As the man credited throughout the industry as the pioneer of the classic-rock format, Jacobs admits he feels partly responsible for the current glut of reunited rock dinosaurs roaming the earth. "For the past five or six years, people have been hearing all the old hits by these groups on classic-rock radio, and they want to know, `What do these guys sound like now?'"
But Jacobs, who currently consults for classic-rock stations in New York, L.A., Chicago, Philadelphia, Detroit and several other major markets, knows enough about the format's audience to accept a certain lack of experimentation from these resuscitated rock giants.

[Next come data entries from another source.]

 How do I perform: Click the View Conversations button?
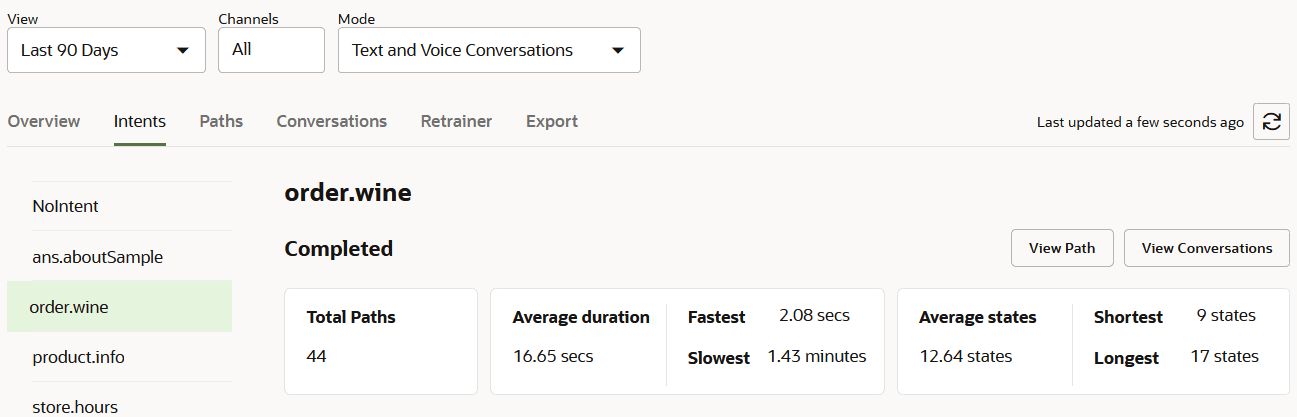(x=1206, y=248)
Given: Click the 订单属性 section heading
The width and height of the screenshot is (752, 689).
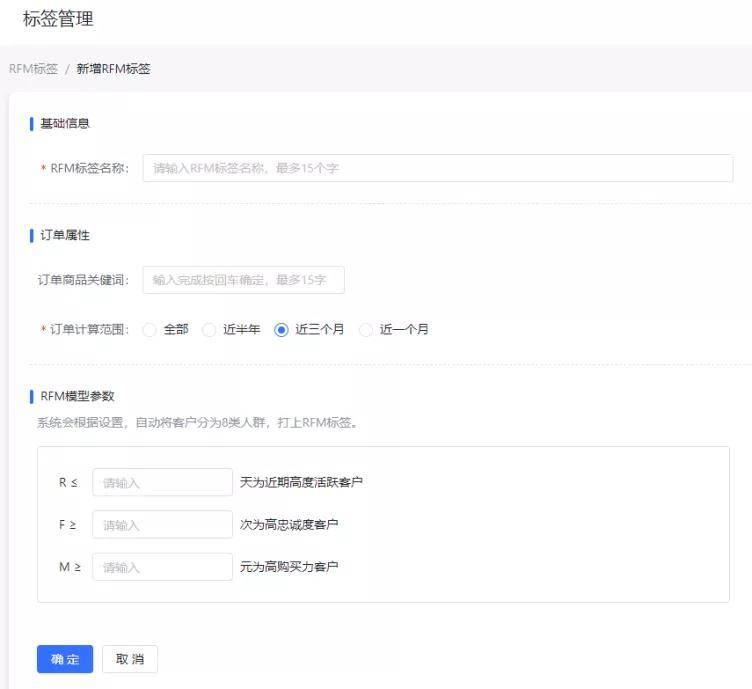Looking at the screenshot, I should click(65, 235).
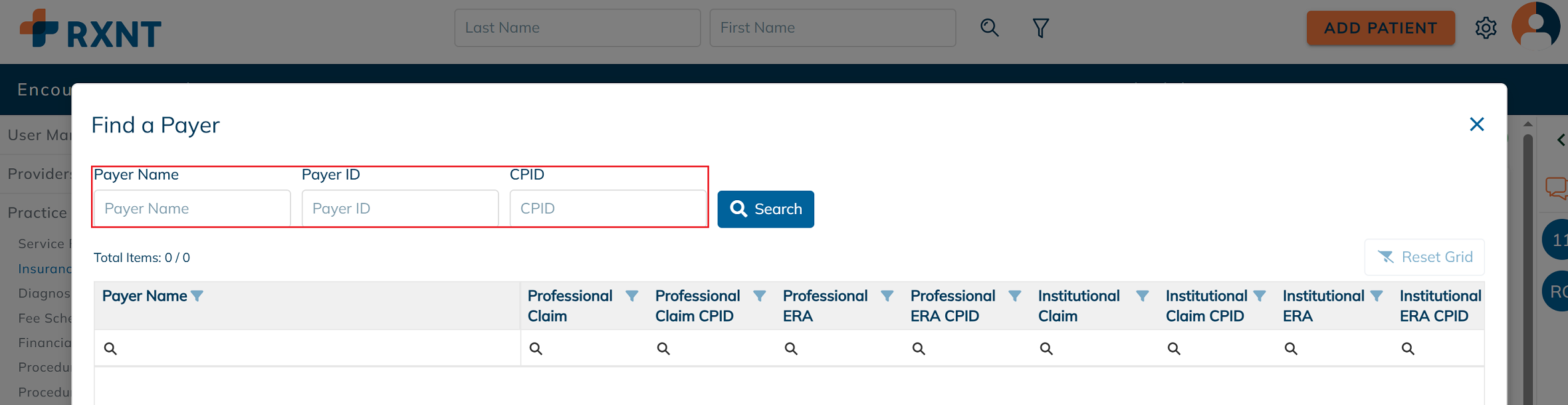1568x405 pixels.
Task: Click the ADD PATIENT button
Action: click(1381, 28)
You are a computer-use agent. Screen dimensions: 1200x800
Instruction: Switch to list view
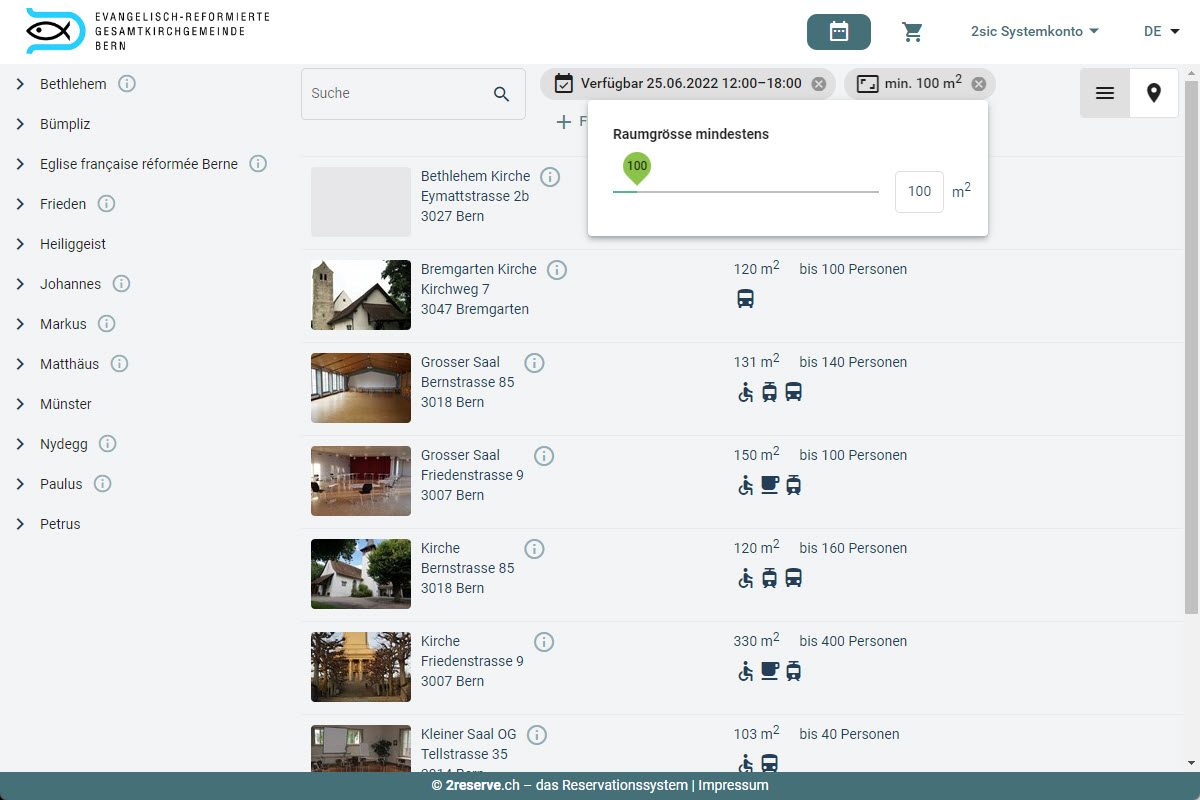[1105, 93]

"It's hard to make the new music okay for this audience," he says. "On the one hand, there's obviously an interest in hearing the new music of these classic artists. It gives the average 25- to 49-year-old listener a sense of being in tune with today, of being here now."
On the other hand, these oldsters don't want to punch the classic-rock button on their car radio and hear Bob Dylan rapping with Kool Moe Dee. By those criteria, an album like Cycles is custom-made for classic rock. A station can play a "then and now" back-to-backer like "China Grove" followed by "The Doctor" without administering the slightest future shock to even its stodgiest listeners. At the same time, those listeners will feel hip for sampling something that's actually been played on MTV within the last decade. "I think it was a good strategy for the Doobies to do an album like this," Jacobs says. "At least it's putting them back on the map. It'll be interesting to see if they'll do another album now and experiment a little more."

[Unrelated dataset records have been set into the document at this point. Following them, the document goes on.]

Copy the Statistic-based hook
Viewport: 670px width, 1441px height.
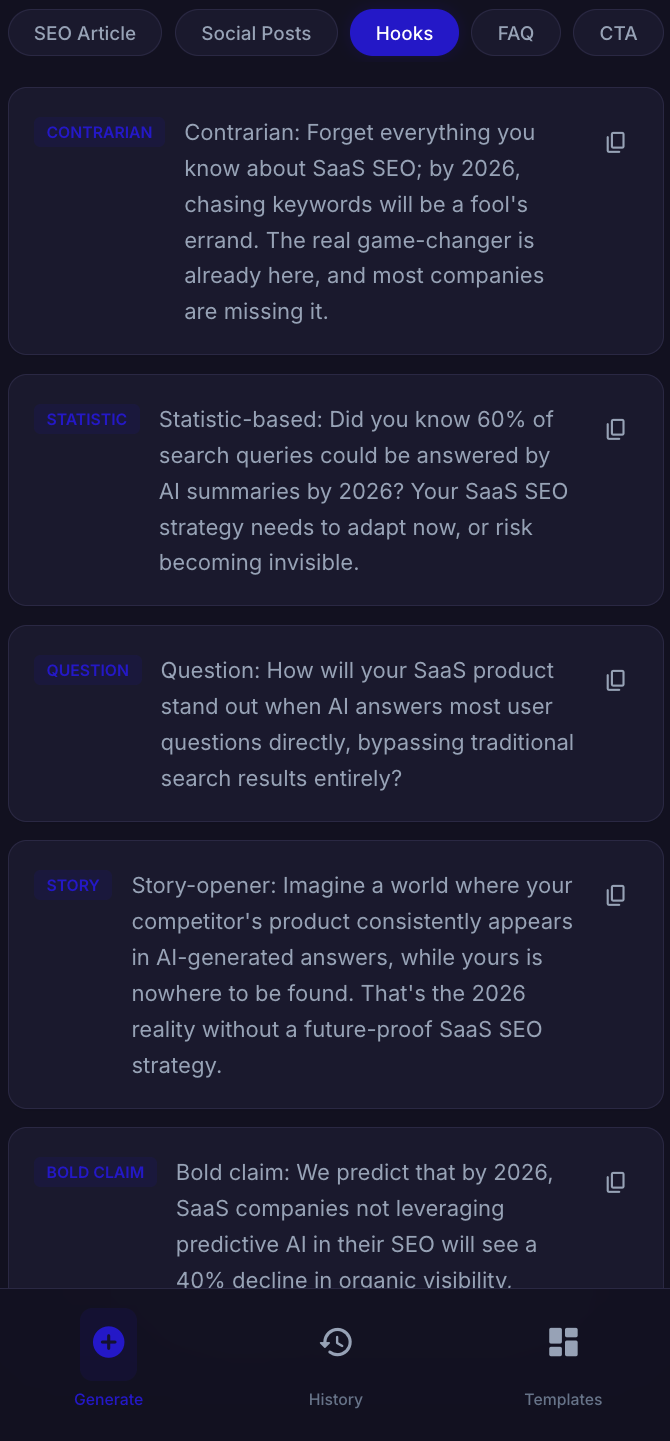pos(615,429)
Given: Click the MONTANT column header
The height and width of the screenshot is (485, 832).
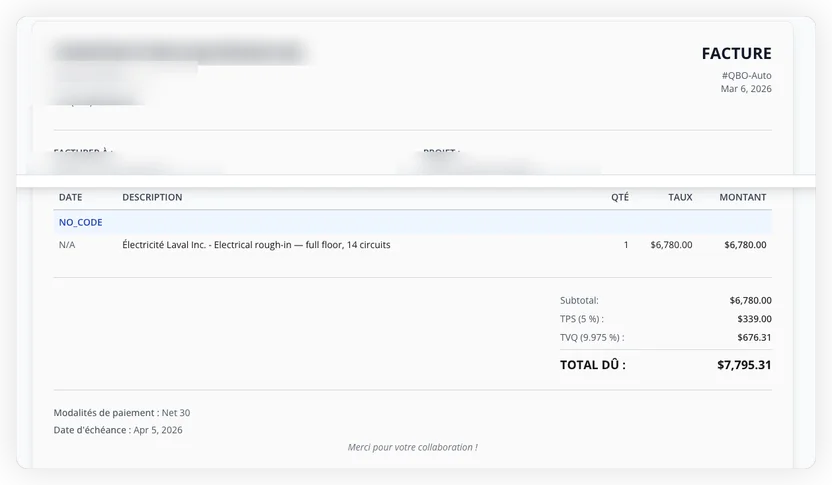Looking at the screenshot, I should pyautogui.click(x=742, y=198).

That, says Tom Johnston, is the second part of the Doobie Bros.' strategy. "This album was mostly to get us re-established," he says. "I even brought in some songs that were judged too far-fetched for this album. But as soon as we come off this tour, we're gonna start working on a follow-up. And we'll probably stretch out a little more on that one."
In keeping with the guitarist's stage-as-workplace ethic, you could say Johnston and company, after capitalizing on their strengths with Cycles, are geared up to show some expansion and diversification during the upcoming quarter. Most of all, though, this re-organized partnership of original owners wants its customers to know it'll be here in the years to come, continuing to offer the same dependable Doobie Bros. product.

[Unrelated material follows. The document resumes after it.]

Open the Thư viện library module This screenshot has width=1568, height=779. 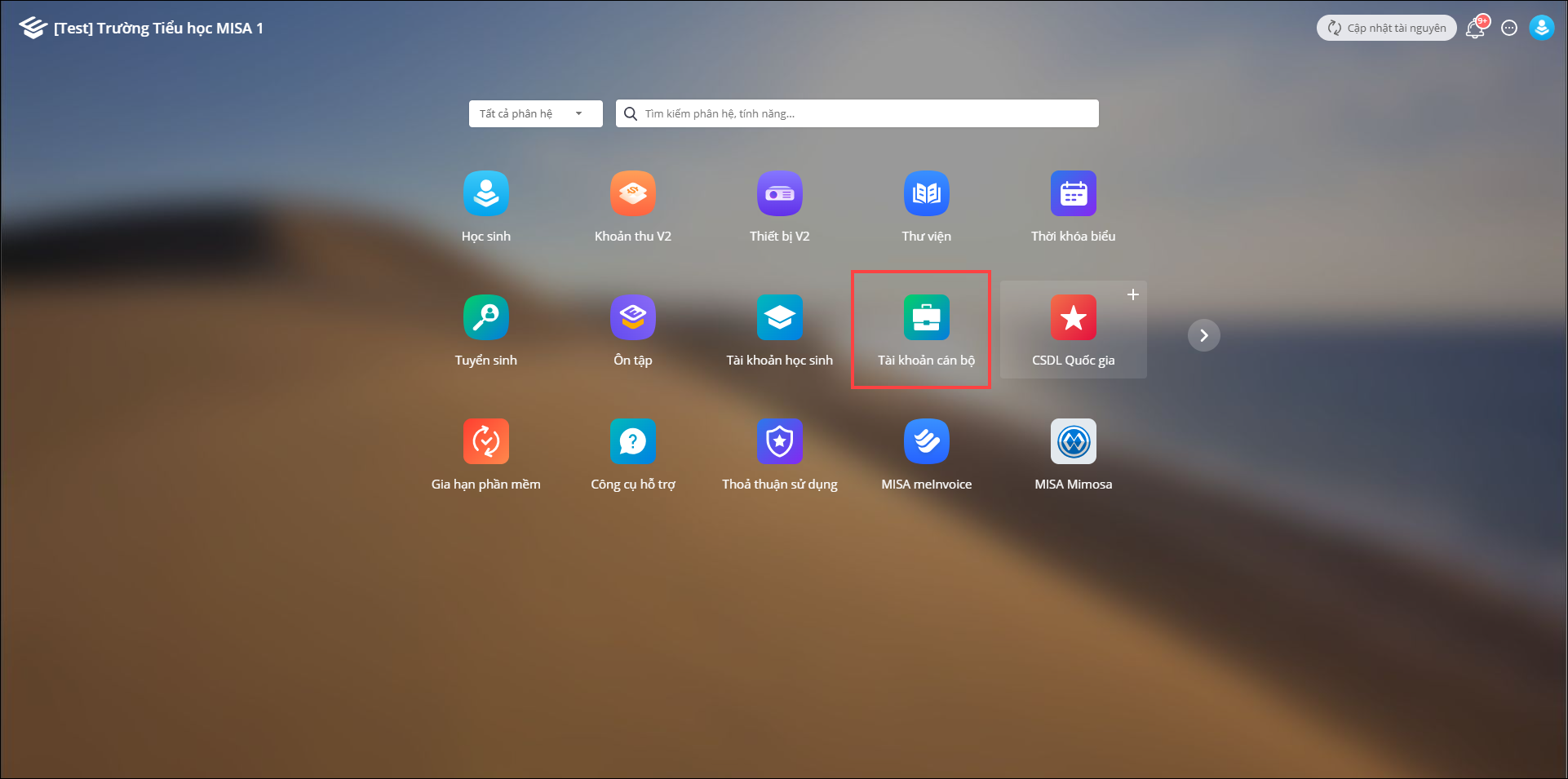click(926, 194)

"The way we all look at it," Johnston says, "we're musicians. This is what we do for a living. So what's the big deal if you come back after a few years with a new album? It's like, if you're over 23, you're not supposed to rock 'n' roll anymore?"
Johnston's voice takes on the tone of a feisty old company veteran steamed over the prospect of surrendering his office to some young upstart M.B.A. "Well, I'm not gonna quit doing my job just 'cause I've reached a certain age," he says firmly. "I don't see any point in retiring.